I am 7.5 months pregnant with my first child. My husband of just a year is serving as a chaplain in the US Army. We are planning to leave the Army after our baby is born and to go to a civilian congregation. He has been hired as the new rabbi at the House of Peace synagogue in Columbia, South Carolina. We have just visited there a second time to talk with them about where we will be living and what changes we would like to see in the house the congregation owns. We are in the Atlanta airport. He is flying in uniform back to Fort Knox. I am flying to Philadelphia where I must take final exams at Gratz College so that they can see that I really did study on my own that year so that I can receive my BHL (Bachelor of Hebrew Literature) degree.

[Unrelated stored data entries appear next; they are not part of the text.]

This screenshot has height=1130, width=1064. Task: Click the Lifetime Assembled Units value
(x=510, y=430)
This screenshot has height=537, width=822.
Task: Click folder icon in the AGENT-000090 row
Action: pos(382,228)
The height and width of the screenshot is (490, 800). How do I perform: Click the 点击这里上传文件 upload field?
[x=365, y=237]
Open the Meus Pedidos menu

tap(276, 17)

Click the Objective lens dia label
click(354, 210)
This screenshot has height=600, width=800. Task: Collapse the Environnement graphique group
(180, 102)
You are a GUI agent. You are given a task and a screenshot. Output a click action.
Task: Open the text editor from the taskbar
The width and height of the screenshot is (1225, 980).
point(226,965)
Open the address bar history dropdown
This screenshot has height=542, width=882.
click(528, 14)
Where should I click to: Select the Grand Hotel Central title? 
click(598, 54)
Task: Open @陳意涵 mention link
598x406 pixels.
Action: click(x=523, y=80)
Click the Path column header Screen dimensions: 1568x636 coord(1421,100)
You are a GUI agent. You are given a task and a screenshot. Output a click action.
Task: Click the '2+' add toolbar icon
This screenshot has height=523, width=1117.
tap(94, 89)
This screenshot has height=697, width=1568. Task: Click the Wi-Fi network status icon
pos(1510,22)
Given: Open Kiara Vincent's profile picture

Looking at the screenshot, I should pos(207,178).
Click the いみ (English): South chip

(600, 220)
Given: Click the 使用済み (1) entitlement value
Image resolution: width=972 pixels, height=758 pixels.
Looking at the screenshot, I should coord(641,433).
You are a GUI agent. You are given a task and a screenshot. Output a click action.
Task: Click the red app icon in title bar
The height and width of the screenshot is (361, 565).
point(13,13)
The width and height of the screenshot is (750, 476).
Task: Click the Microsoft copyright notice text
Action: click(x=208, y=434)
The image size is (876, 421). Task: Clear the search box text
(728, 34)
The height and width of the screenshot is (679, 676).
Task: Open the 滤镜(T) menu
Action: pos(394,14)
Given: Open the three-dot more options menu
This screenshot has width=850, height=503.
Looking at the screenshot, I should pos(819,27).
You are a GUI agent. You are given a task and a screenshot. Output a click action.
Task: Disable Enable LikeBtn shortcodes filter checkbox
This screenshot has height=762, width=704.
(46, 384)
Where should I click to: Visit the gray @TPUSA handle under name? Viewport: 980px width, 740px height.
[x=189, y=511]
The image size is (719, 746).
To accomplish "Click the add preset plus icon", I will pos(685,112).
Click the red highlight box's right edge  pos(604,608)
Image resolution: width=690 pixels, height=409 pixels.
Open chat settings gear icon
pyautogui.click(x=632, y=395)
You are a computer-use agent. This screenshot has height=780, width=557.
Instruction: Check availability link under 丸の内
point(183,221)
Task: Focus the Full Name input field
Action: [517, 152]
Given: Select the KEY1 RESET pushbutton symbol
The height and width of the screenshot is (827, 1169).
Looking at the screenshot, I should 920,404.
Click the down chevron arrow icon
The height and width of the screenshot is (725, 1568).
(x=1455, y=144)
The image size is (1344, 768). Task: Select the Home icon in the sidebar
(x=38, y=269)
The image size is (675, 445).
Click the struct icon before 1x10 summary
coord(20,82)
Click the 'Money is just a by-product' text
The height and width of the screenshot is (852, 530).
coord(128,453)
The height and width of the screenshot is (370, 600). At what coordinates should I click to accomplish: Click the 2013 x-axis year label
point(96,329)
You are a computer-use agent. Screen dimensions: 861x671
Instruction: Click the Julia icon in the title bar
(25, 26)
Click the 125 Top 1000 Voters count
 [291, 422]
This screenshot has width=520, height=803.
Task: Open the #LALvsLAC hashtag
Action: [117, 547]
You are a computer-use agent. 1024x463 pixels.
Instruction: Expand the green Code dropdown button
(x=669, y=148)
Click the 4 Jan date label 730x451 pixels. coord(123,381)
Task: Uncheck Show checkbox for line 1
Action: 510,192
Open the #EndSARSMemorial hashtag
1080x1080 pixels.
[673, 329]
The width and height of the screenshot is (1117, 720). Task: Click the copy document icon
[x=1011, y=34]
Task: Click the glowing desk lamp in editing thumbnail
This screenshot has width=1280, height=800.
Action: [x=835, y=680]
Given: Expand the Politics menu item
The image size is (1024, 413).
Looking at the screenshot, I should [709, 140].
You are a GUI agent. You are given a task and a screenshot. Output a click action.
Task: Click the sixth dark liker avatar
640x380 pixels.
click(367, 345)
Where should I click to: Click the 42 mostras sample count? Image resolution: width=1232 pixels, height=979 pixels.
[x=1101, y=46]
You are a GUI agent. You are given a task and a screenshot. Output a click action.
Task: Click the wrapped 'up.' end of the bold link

I am young, 21 years old, and very pregnant.
We wait for my plane. When we are called to board, we embrace. I cry. I will miss him.
I take my seat on the plane. The man next to me starts to speak. “He’ll be all right. Lots of men return healthy and whole from Vietnam. He’ll get to see that baby of yours.”
I am a bit older. That baby is now a man with 6 children of his own. Soon I will be saying goodbye to my husband once again. This time he really is going to Vietnam.
But I am not worried.
He is going to supervise the kosher cooking for a tour. We have been to Vietnam together several times. We lead tours there. It is a lovely place to visit. It is beautiful and has rich traditions and friendly, welcoming people. The war years are barely a memory by now except for in places they have designated as war museums or in Cu Chi where the Vietcong built an elaborate tunnel system. A tour there is a treat and I look forward to returning.
This morning I bought him some instant coffee to take along because Vietnamese coffee is “different.”
But there still may be tears when he leaves.